──────── Material ────────
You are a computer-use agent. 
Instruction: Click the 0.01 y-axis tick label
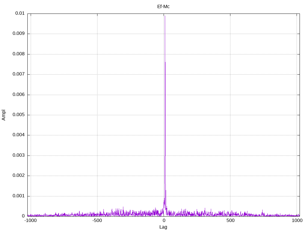coord(20,13)

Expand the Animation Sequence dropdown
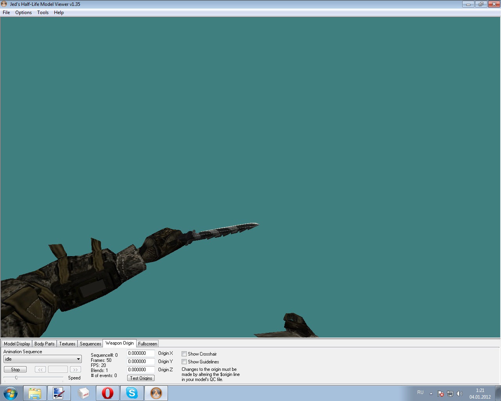pos(78,359)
────────
* Problem
Write out every line of the listing above as a numbered list, skipping blank lines and leaving out the pictures.

* Finished exercise
1. You are a computer-use agent. 
2. Instruction: Click the 0.01 y-axis tick label
3. coord(20,13)
4. Expand the Animation Sequence dropdown
5. pos(78,359)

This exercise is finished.